> **Extracted information**:
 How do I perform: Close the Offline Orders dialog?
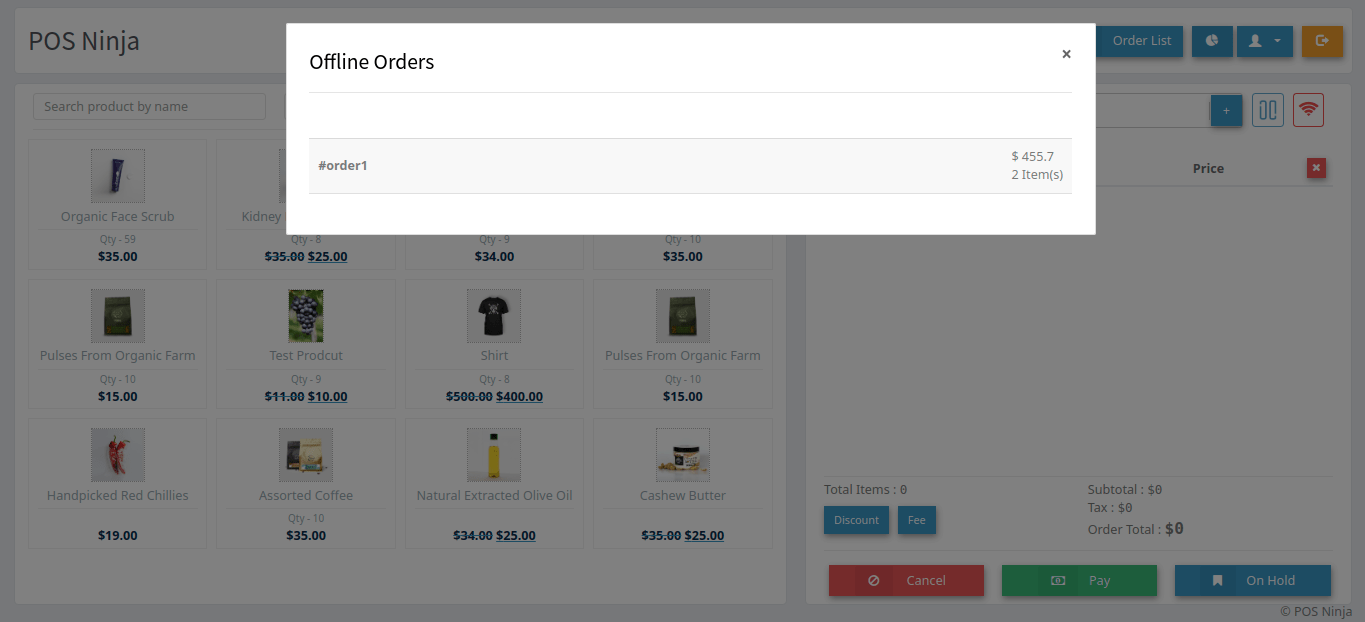click(x=1066, y=54)
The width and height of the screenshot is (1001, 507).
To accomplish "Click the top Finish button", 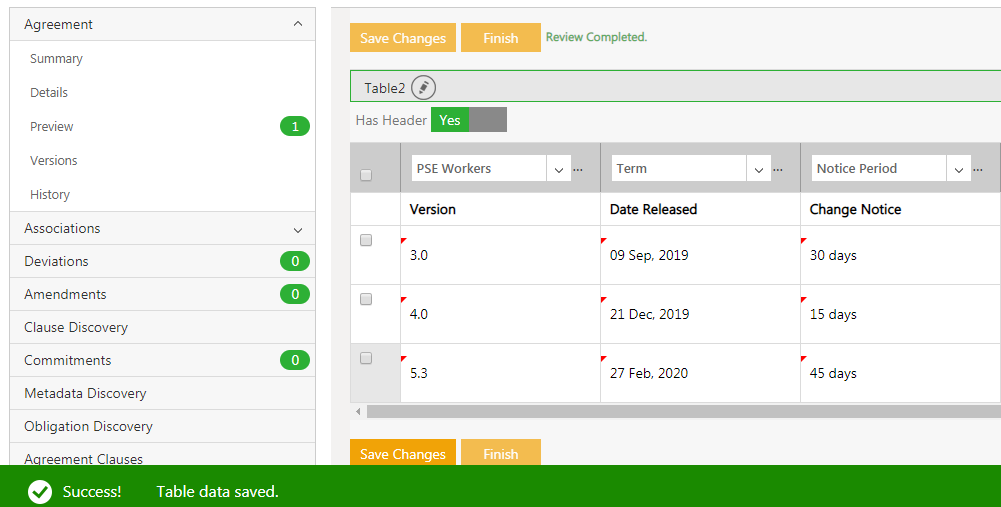I will (500, 38).
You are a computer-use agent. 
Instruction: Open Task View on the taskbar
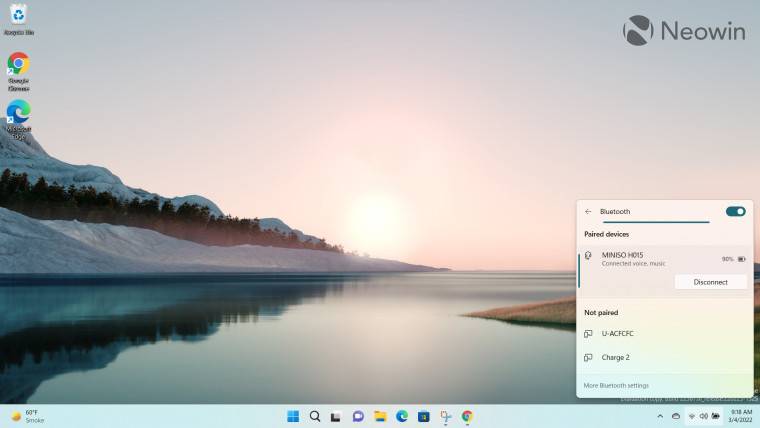tap(336, 416)
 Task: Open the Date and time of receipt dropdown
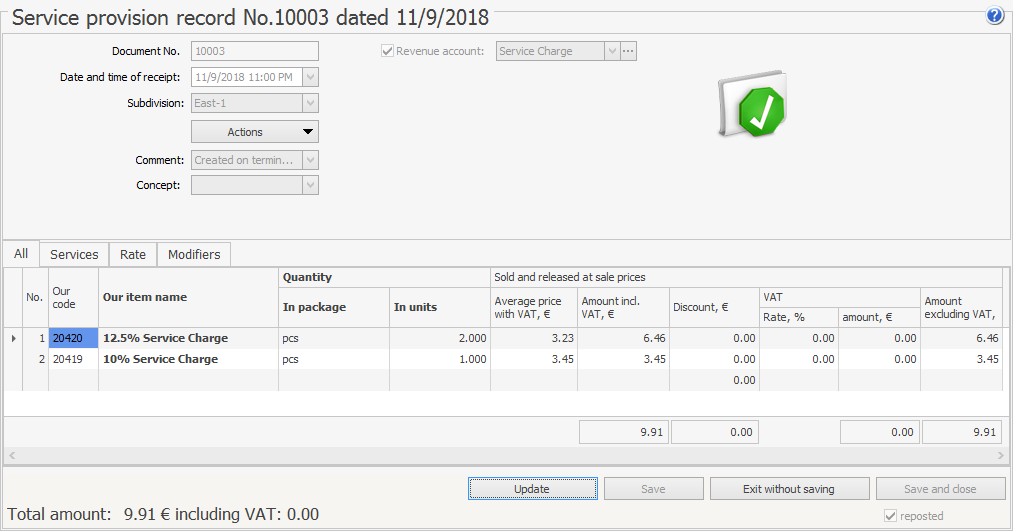(x=310, y=77)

> **Your instructions**: Each line from the one containing "Instruction: Open Task View on the taskbar" through the final line of the data must be reproduced exactly, both ends included, with no pictures in the copy.

> **Solution for this problem**:
Instruction: Open Task View on the taskbar
tap(336, 416)
 Task: Open the Date and time of receipt dropdown
(x=310, y=77)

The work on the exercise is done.